Home » News » Pekerja Migran Perempuan: Tulang Punggung Devisa, Tanpa Perlindungan

Pekerja Migran Perempuan: Tulang Punggung Devisa, Tanpa Perlindungan

Ais Fahira

Data, News

Pekerja Migran Perempuan Tulang Punggung Devisa, Tanpa Perlindungan (1)

“Pekerja migran menyumbang devisa yang sangat besar untuk negara. Tetapi, ironisnya, hak-hak mereka belum dilindungi negara,” ujar Iweng Karsiwen, Ketua Umum Kabar Bumi (Keluarga Besar Buruh Migran Indonesia), dalam Diskusi Publik yang diselenggarakan secara daring oleh Aliansi Perempuan Indonesia pada 5 Maret 2025 lalu.

Menurut Iweng, berdasarkan catatan kasus tahunan selama tahun 2024, telah terjadi sebanyak 481 kasus yang menimpa pekerja migran.

“Dari sebanyak itu, 68% korban adalah perempuan,” tambahnya dengan tegas.

Iweng menyoroti dengan tajam bagaimana pekerja migran perempuan, terutama yang bekerja di sektor domestik, masih menghadapi eksploitasi dan kekerasan tanpa perlindungan hukum yang memadai.

“Alih-alih melindungi pekerja migran, negara justru menyerahkan tanggung jawab ini kepada pihak swasta, yang seringkali malah memperburuk situasi dengan penahanan dokumen, hingga pembiaran kekerasan,” katanya.

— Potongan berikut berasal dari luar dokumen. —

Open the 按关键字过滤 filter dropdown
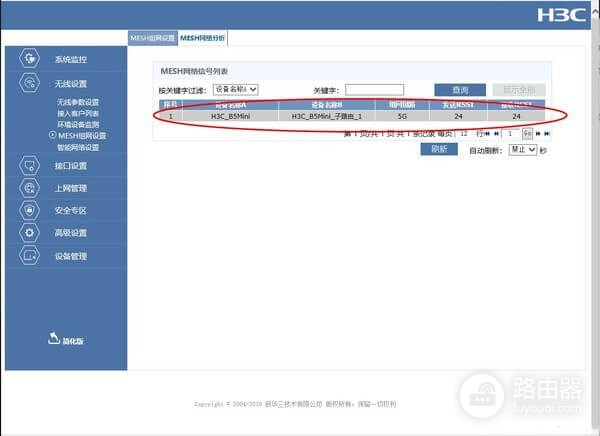 [x=235, y=89]
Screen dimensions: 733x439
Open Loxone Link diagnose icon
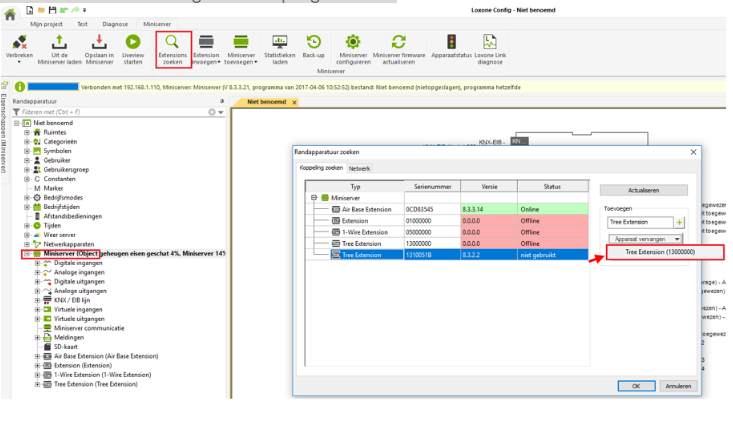490,42
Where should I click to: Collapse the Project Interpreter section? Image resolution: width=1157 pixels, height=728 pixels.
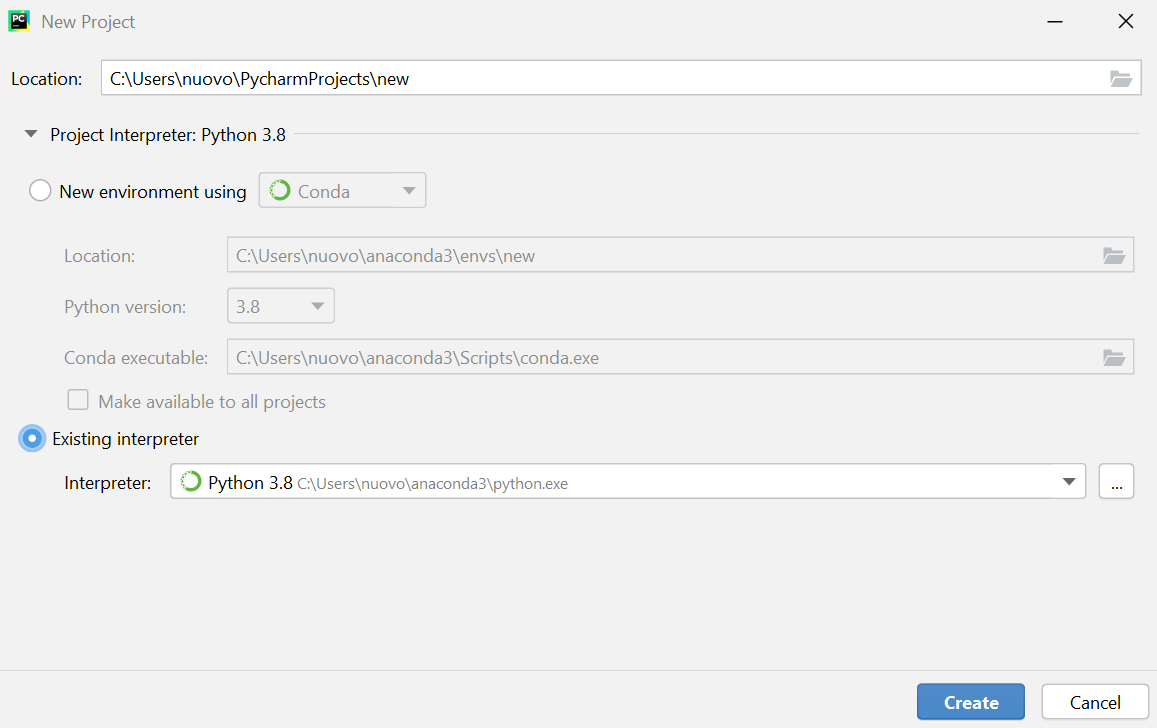pyautogui.click(x=30, y=133)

Pekerja Migran Perempuan: Kontribusi Besar, Perlindungan Minim

Pekerja migran perempuan Indonesia mendominasi sektor tenaga kerja migran, mencapai sekitar 70% dari total pekerja migran Indonesia. Mereka mayoritas bekerja di sektor domestik, seperti pembantu rumah tangga, perawat lansia, dan pekerja pabrik. Meski memberikan kontribusi besar bagi ekonomi negara melalui remitansi, posisi mereka di luar negeri kerap berada dalam kondisi yang rentan.

Iweng menjelaskan bahwa banyak pekerja migran mengalami pelanggaran hak sejak proses perekrutan.

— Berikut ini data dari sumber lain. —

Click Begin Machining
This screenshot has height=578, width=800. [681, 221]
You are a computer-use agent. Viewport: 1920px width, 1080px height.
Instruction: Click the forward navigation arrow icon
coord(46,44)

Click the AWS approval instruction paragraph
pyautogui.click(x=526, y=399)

“Kalau berlindung di agen atau swasta, surat-surat dokumen pribadi itu sering ditahan dengan alasan administratif, tetapi dalam praktiknya ini justru digunakan untuk menekan mereka agar tidak bisa kabur jika menghadapi kondisi kerja yang buruk,”jelasnya.

Selain itu, dalam beberapa kasus, pekerja migran perempuan juga mengalami pelecehan dan kekerasan seksual.

“Tidak hanya rentan mengalami kekerasan, perempuan migran bahkan banyak mengalami pemaksaan aborsi dan kontrasepsi. Kenapa dipaksa seperti itu? Karena pihak pemberi kerja biar tidak perlu bayar ganti rugi,”tambahnya.

Dilansir dari BP2MI pada tahun 2023, sumbangan devisa dari PMI mencapai Rp230,6 triliun, meningkat 42,2% dibandingkan tahun 2019. Kenaikan ini menunjukkan peningkatan kesadaran PMI untuk menabung dan mengirim uang ke keluarga di Indonesia, sehingga mendorong perputaran ekonomi di daerah asal mereka.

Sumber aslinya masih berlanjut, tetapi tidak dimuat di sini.